-- EXCERPTED DATA --
_ _ _
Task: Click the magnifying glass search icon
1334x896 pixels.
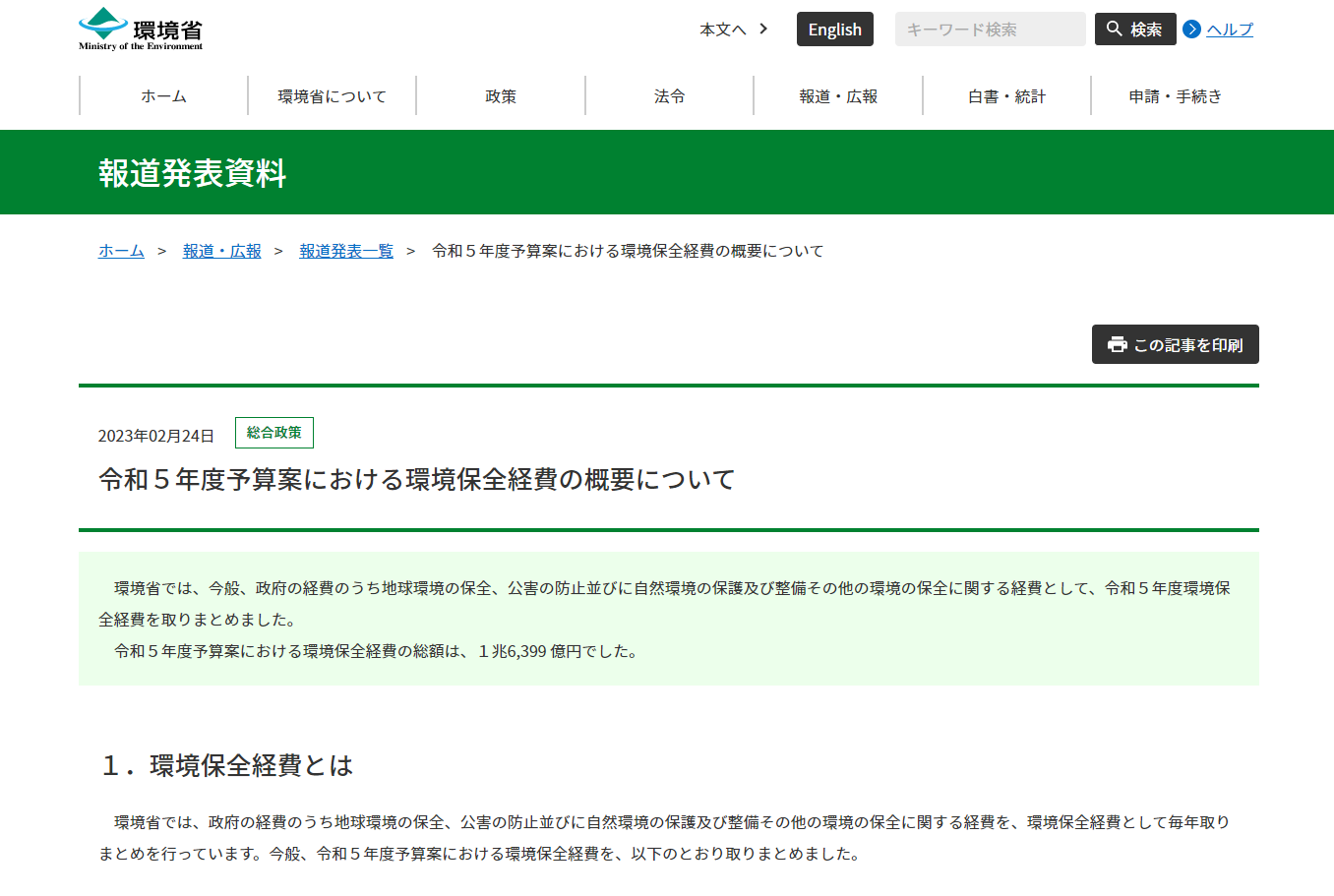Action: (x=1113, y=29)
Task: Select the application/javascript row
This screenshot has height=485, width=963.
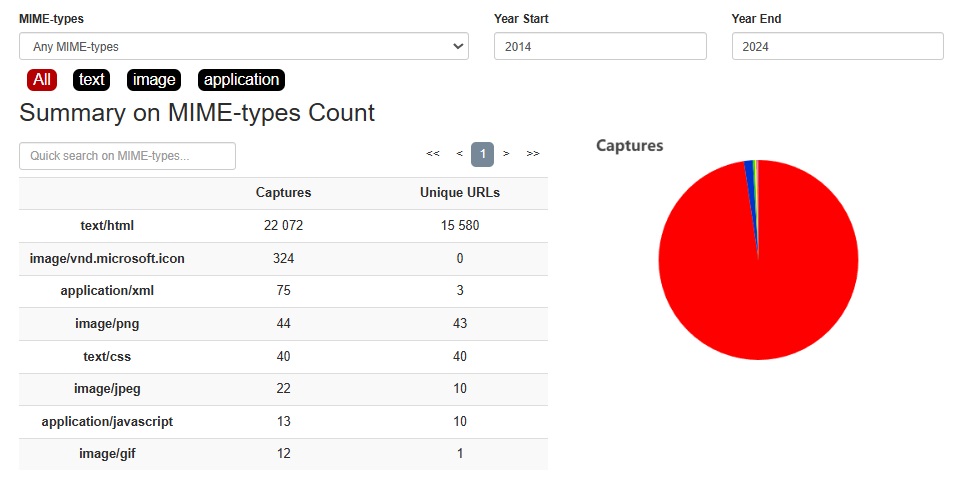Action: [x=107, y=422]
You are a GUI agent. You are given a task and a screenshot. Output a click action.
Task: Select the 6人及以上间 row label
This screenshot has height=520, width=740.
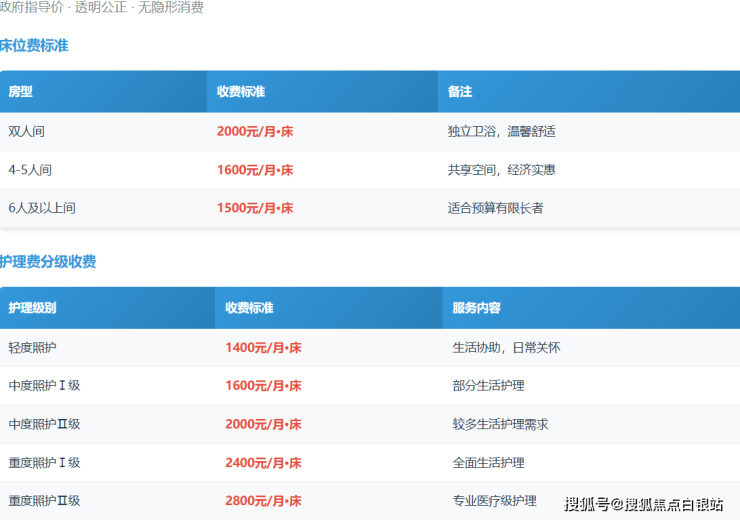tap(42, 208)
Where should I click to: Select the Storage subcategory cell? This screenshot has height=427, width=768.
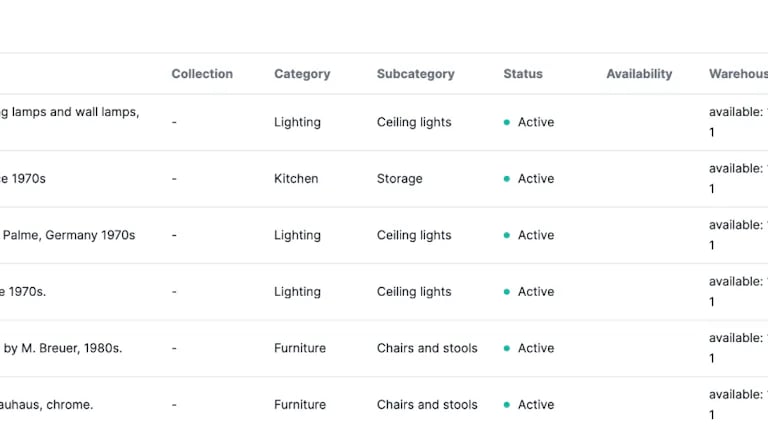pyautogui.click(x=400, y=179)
_ _ _
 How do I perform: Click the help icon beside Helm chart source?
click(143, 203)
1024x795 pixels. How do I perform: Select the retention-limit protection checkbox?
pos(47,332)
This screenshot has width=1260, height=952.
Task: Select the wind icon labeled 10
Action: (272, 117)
_ _ _
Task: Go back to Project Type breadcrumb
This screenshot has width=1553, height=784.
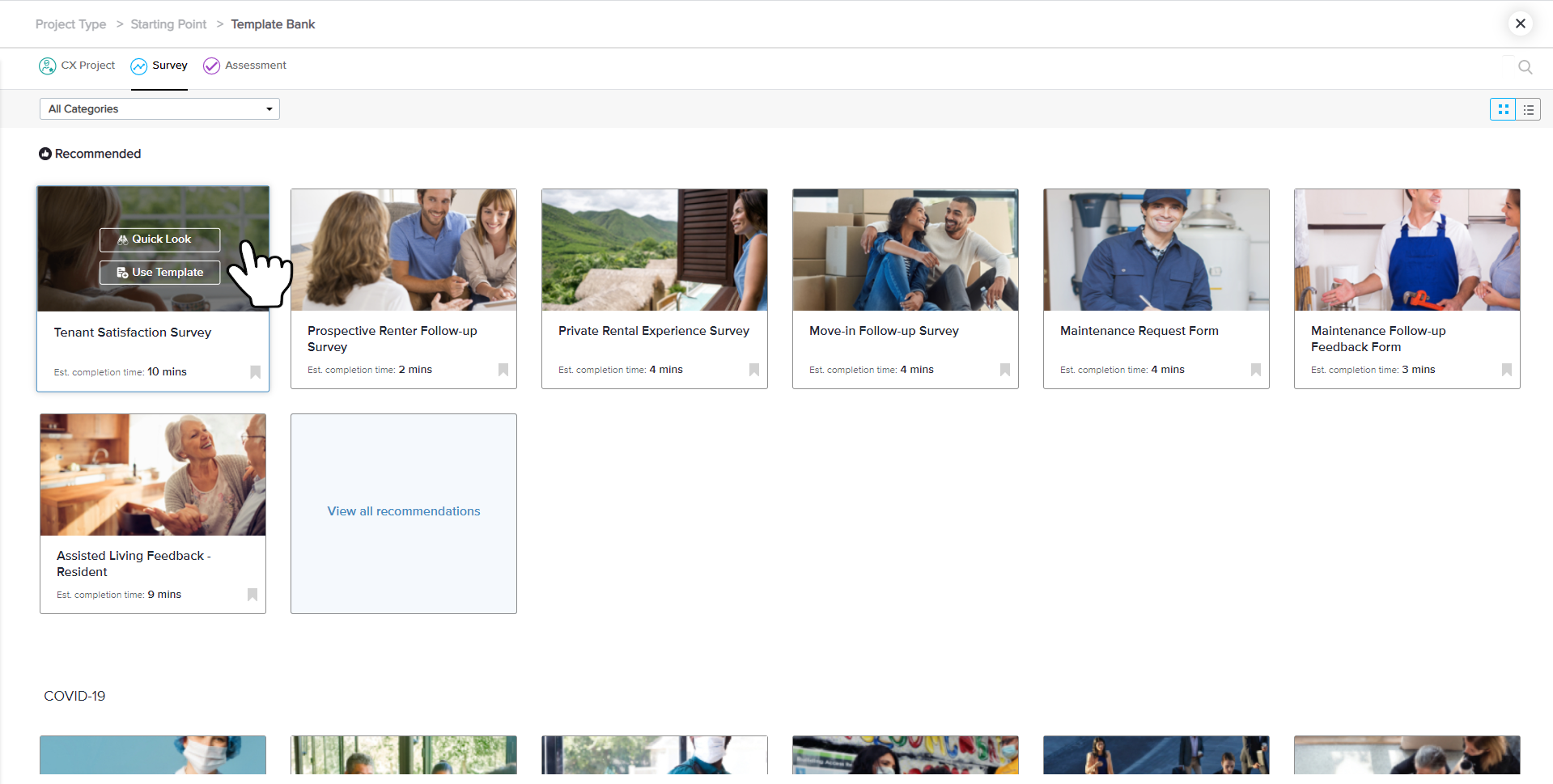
_ _ _
-- WORK TO COMPLETE --
Using the data above, extract exactly the lines from the one that holds "Task: Go back to Project Type breadcrumb" to the one that holds "This screenshot has width=1553, height=784.", both ends included, and no others.

-- SOLUTION FOR THIS PROBLEM --
Task: Go back to Project Type breadcrumb
This screenshot has width=1553, height=784.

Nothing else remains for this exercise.